[Development] Suggestion on QML portability

Andreas Hartmetz ahartmetz at gmail.com
Fri Jul 20 20:36:22 CEST 2012


On Wednesday 18 July 2012 07:26:55 gunnar.sletta at nokia.com wrote:
> On Jul 17, 2012, at 9:17 PM, ext Andreas Aardal Hanssen wrote:
> > 2012/7/17 <marius.storm-olsen at nokia.com>
> > 
> > > (2D accelerators are often bundled with GPUs and perform 2D rendering
> > > ops faster than GPUs, but are unusable with QML 2 / SceneGraph; see
> > > pvr2d).
> > 
> > 2D accelerators bundled with GPUs perform 2D rendering ops faster than
> > GPUs?
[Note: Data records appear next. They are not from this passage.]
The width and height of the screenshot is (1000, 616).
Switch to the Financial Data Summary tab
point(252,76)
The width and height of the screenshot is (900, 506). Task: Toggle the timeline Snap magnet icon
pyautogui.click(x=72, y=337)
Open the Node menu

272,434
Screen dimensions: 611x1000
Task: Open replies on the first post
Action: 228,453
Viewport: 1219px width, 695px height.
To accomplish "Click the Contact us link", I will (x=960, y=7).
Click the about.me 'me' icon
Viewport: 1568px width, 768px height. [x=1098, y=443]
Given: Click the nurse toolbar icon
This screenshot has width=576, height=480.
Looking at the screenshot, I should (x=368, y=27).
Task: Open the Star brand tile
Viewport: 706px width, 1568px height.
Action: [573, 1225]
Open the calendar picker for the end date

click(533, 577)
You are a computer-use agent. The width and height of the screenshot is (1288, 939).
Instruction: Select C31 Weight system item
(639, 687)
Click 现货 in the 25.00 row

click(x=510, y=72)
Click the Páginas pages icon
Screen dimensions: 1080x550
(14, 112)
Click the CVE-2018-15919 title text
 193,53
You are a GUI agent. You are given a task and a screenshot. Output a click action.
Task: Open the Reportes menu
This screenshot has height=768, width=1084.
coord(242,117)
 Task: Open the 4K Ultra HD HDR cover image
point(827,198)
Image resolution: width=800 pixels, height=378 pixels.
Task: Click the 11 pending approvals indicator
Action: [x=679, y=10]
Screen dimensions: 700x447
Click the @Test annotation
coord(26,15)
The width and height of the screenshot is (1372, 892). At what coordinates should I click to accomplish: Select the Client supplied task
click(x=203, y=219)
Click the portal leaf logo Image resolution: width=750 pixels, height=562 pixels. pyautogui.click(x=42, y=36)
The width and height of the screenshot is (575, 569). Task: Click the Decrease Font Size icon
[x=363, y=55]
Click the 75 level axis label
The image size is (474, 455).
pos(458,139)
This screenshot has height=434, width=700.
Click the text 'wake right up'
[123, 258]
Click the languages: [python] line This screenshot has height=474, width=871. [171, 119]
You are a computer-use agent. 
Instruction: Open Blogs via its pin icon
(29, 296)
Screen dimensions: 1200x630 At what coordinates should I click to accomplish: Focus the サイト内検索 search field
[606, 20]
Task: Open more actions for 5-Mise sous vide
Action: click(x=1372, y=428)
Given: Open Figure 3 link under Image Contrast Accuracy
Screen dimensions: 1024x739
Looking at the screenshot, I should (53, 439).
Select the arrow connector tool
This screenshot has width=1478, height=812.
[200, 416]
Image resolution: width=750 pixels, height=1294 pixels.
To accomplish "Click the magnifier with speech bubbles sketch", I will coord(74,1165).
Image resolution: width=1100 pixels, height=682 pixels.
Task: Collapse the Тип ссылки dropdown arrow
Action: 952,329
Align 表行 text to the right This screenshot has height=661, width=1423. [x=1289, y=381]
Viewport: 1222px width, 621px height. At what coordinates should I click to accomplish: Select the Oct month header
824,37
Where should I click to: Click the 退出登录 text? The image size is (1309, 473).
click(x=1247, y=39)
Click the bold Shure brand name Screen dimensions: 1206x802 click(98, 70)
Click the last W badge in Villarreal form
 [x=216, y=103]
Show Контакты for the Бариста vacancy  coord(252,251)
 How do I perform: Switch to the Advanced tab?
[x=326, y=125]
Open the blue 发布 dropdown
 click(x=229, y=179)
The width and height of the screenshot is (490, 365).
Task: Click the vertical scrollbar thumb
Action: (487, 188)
Uhmm... that sentence is conflicting in my head, unless you mean
> > that you are using highly specialized boards with multiple GPUs (n*PVR)
> > on them to do things really really fast in parallel.
> > 
> > [OT]
> > 
> > No, I really mean dedicated 2D hardware chips outperform GPUs by far. It's
> > easy to do certain common simple 2D graphics faster than most embedded
> > GPUs I know of, even using the CPU. GPUs are built for (1) 3D
> > transformations on textures, (2) vertex-heavy objects and (3) per-pixel
> > shading operations. But it's easily beat for simple 2D operations like
> > blit (e.g., DMA), filtering/scaling (e.g., FPGAs). Most mobiles / tablet
> > UIs are 90% 2D.
> > 
> > My point is simply that Qt 5 is best served with a painting backend for
> > QML 2 that can support non-OpenGL technologies.
> Though true that 2D blitters support the basic features needed by many UI's
> it also comes with a lot of limitations.
> 
> They often operate on contiguous memory blocks, which need to be allocated
> by the kernel and comes which is limited in terms of what you can allocate.
> On several chips I've worked on, this is a system-wide pool, specified at
> boot-time.
> 
> They would also not support basic primitives, such as drawing rounded
> rectangles, antialiasing, free rotation, perspective transformation and
> 9-patch border images. So all of these would have to be rendered in
> software. This means a heavy mixing of CPU and accelerated drawing and we
> both know that combination does indeed suck. OpenGL is flexible enough to
> support what we need while at the same time providing us with very good
> performance, so it is the best thing we got.
> 
> If you know you are not using any of these features, then you could write
> your own renderer using the scene graph adaptation layer. A renderer that
> only looks at translate and scale transforms, maybe supports opacity and
> draws solid color boxes and pre-generated images. Text could be done using
> the adaptation for glyph nodes to render text using QPainter and then that
> could also be blitted in the renderer. This is doable today, but it would
> not support the full QML feature set, so it is not something we will invest
> time in.
> 
> There is also the possibility of using a software emulation library for the
> OpenGL stack to do all the rasterization in software, if there is no OpenGL
> chip. QML2 on llvmpipe beats QML1 on QPainter/raster, after all..
> 

In my experience your statement is not true. With llvmpipe I could run some 
~400x300 pixel QML2 demos(*) at 60 FPS on a 2.4 GHz Core 2 CPU with maybe 40% 
load. I have also seen a ~480x320 pixel QML1 UI I worked on run at 20 FPS on a 
300 MHz ARM9 CPU.
The desktop CPU is at least 15x faster.

The ratio of instructions per pixel and frame is then, approximately:
15 * 0.4 * (480 * 320 * 20) / (400 * 300 * 60) = 2.56
which is very good for the hard task llvmpipe is accomplisihing, but 
nevertheless it is slower.

(*) with surprisingly little frame rate and CPU load difference between the 
simplest Pong demo and some advanced ones using pixel shaders - I made sure 
that I was really using the software renderer, and I was, because the CPU load 
went to <10% after switching to hardware OpenGL.